Her life is a wonderful example of how we can all experience such sudden shifts and turns when it comes to faith. To go from the glamor of Hollywood, to the Spartan existence of religious life is quite a shift, but her belief in God was clearly the most important thing in her life, and she gave everything up to follow that, including the man she was engaged to at the time. It was not easy for her, as she says on becoming a nun: “It was not a lifelong dream. I did not grow up wanting to be a nun. I wanted to be an actress. If it had ever been suggested I would one day be a nun, it would have been the last thing on my mind. It was a million to one shot I would ever be a nun.” She has discussed her struggles with her faith and vocation, after her entry into the monastery: “I have struggled with this call to vocation all my life. I can understand why people have doubts, because who understands God? I don’t. When you are dealing with something at this level, you are dealing with mystery.” Clearly, this was not an easy and simply thing for her to do, and to live out. But she has.

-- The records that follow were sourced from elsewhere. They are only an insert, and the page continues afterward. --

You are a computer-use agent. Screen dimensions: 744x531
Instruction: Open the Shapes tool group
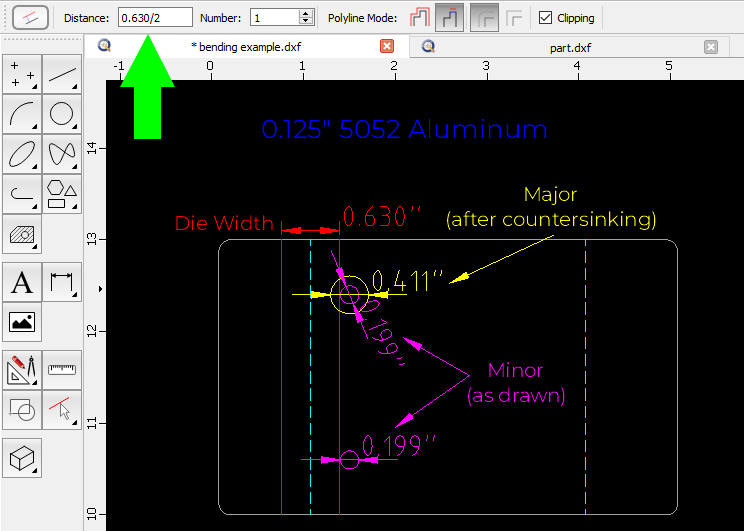[62, 193]
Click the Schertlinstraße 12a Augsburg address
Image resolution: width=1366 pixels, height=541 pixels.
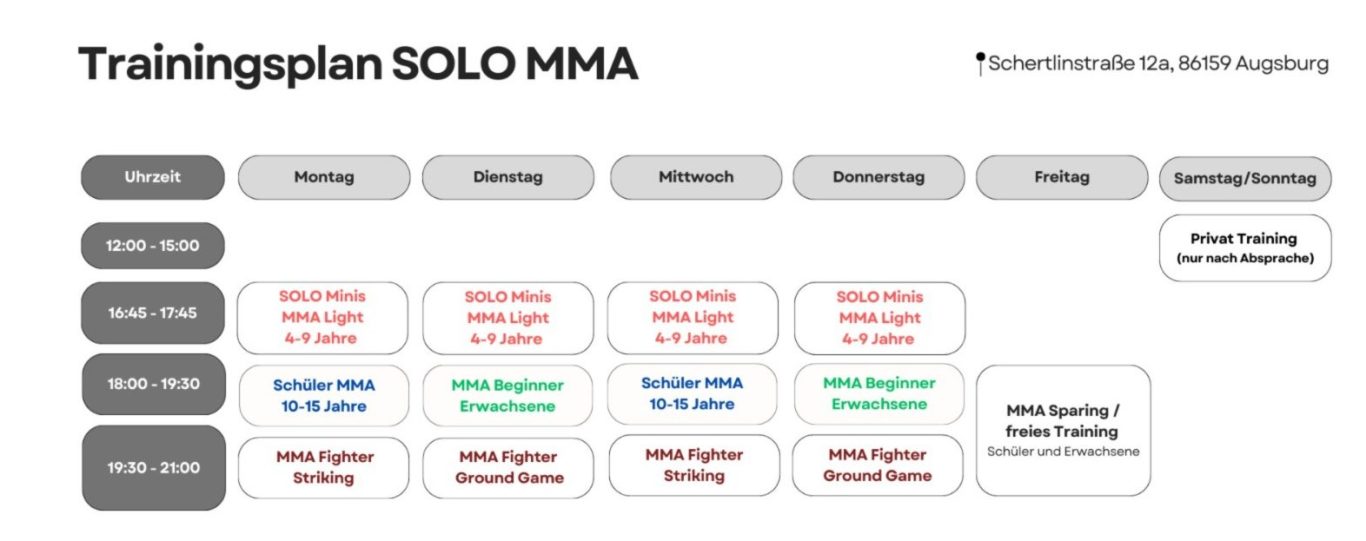[x=1158, y=64]
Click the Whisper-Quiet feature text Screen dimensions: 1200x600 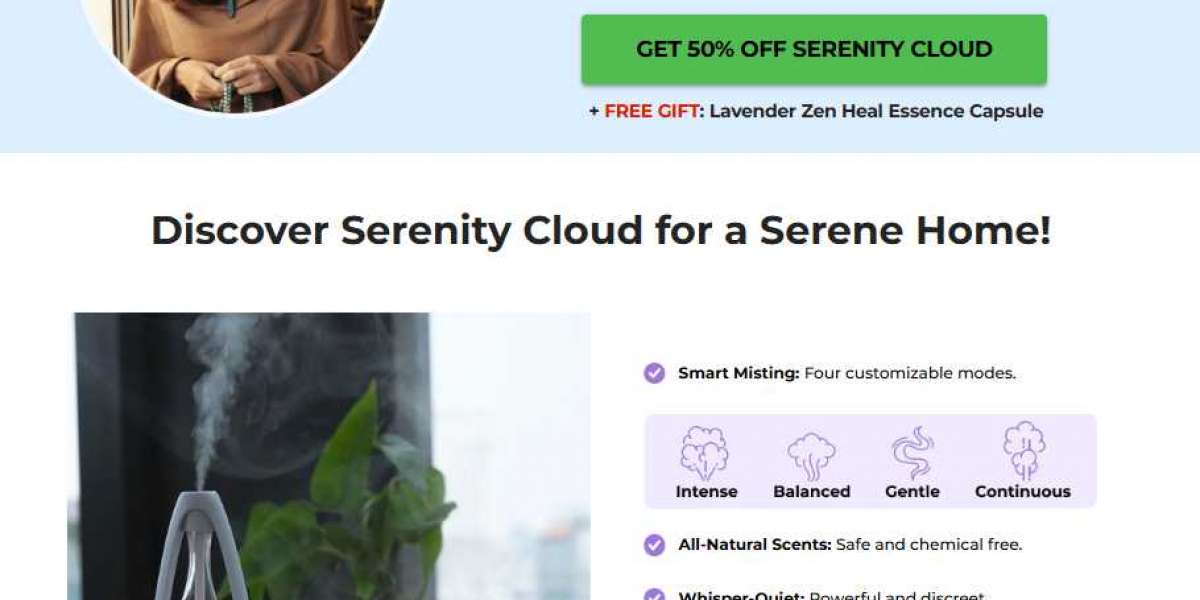coord(832,596)
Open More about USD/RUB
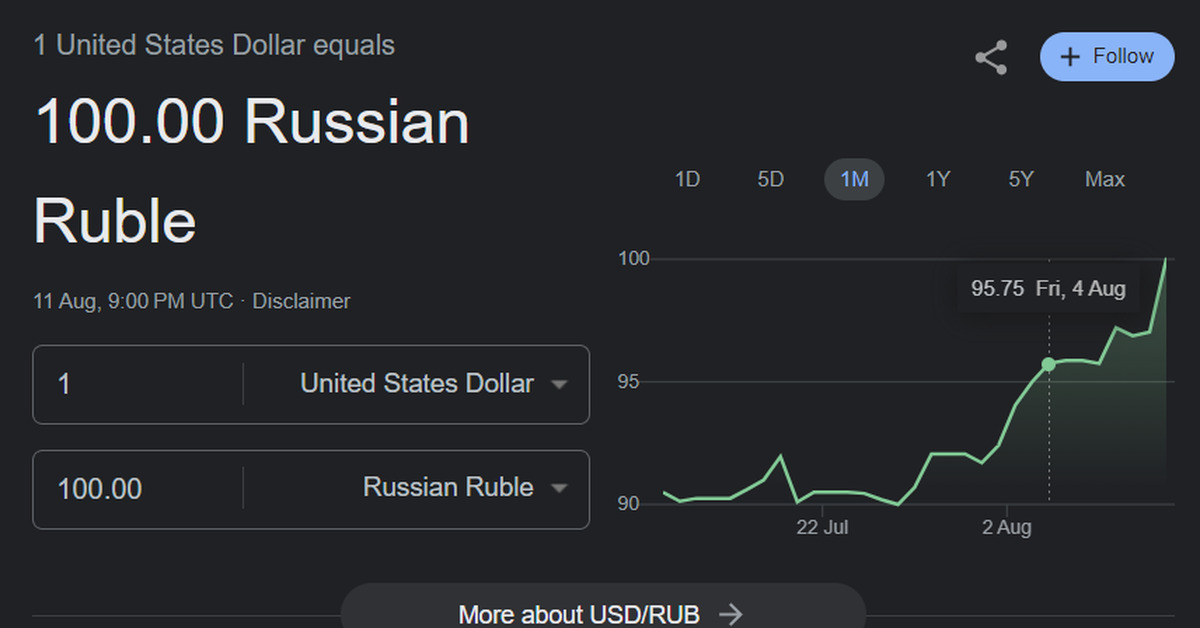 [578, 613]
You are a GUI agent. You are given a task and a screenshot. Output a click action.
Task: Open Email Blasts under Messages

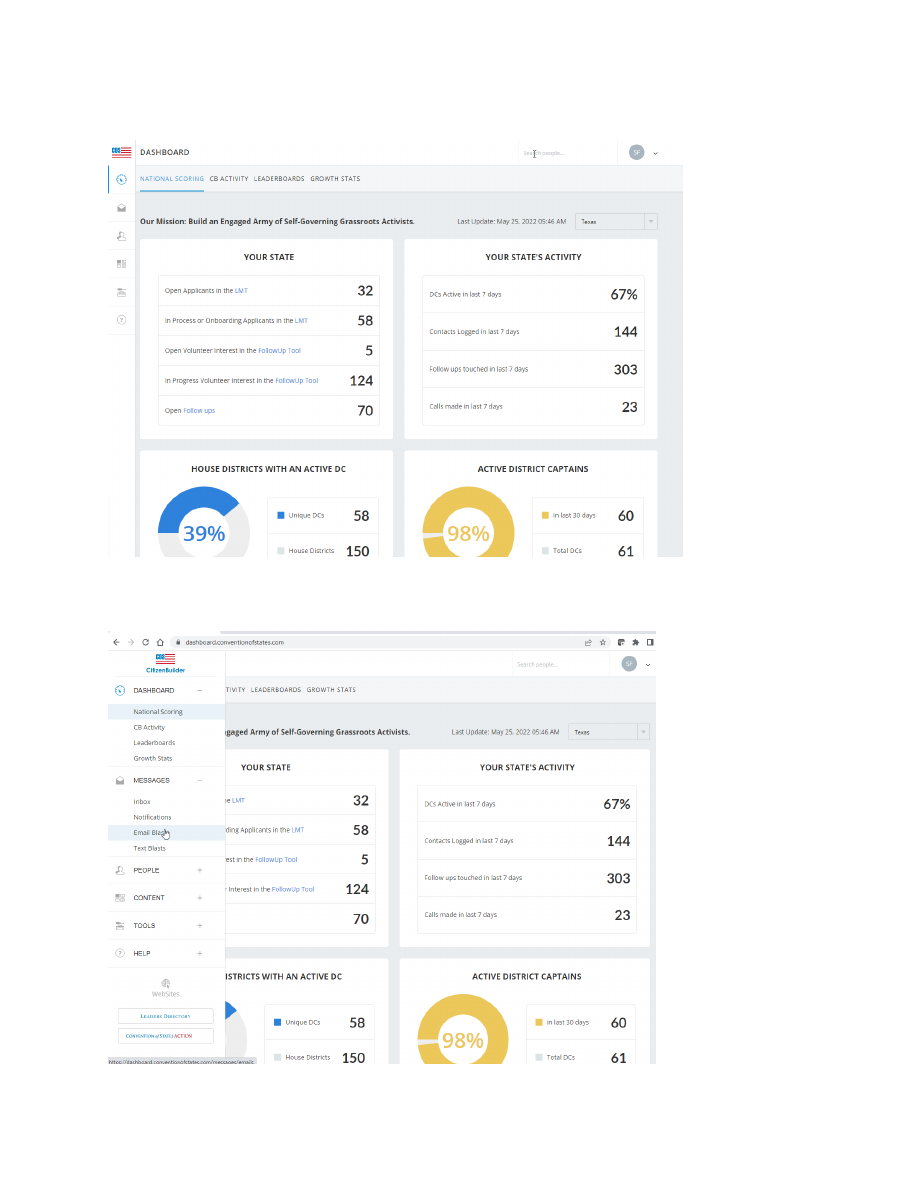150,833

Feminine, classy, lovely...everything I desire in a woman...

She is an example of all the things that are interesting, fascinating, contradictory, mysterious, and good about faith and religion. Despite my own present conflicts and concerns with certain elements of Catholicism and Christianity as practiced and proclaimed today, despite my struggles and questions, my weakness and personal failings, faith, religion, spirituality and God remain for me a never ending source of mystery and fascination. I believe faith is a constant journey and exploration of the ultimate and divine truth. Dolores Hart represents the unexpected paths that true and humble devotion to God can create.

Hart, with Elvis. She said that the memory of his kiss has lasted for over forty years. Yes, nuns still think about sex too.

And finally, even as a nun she shows that eroticism still exists. When asked how she could go from kissing Elvis to becoming a nun she said: “How much closer to Heaven can you get?”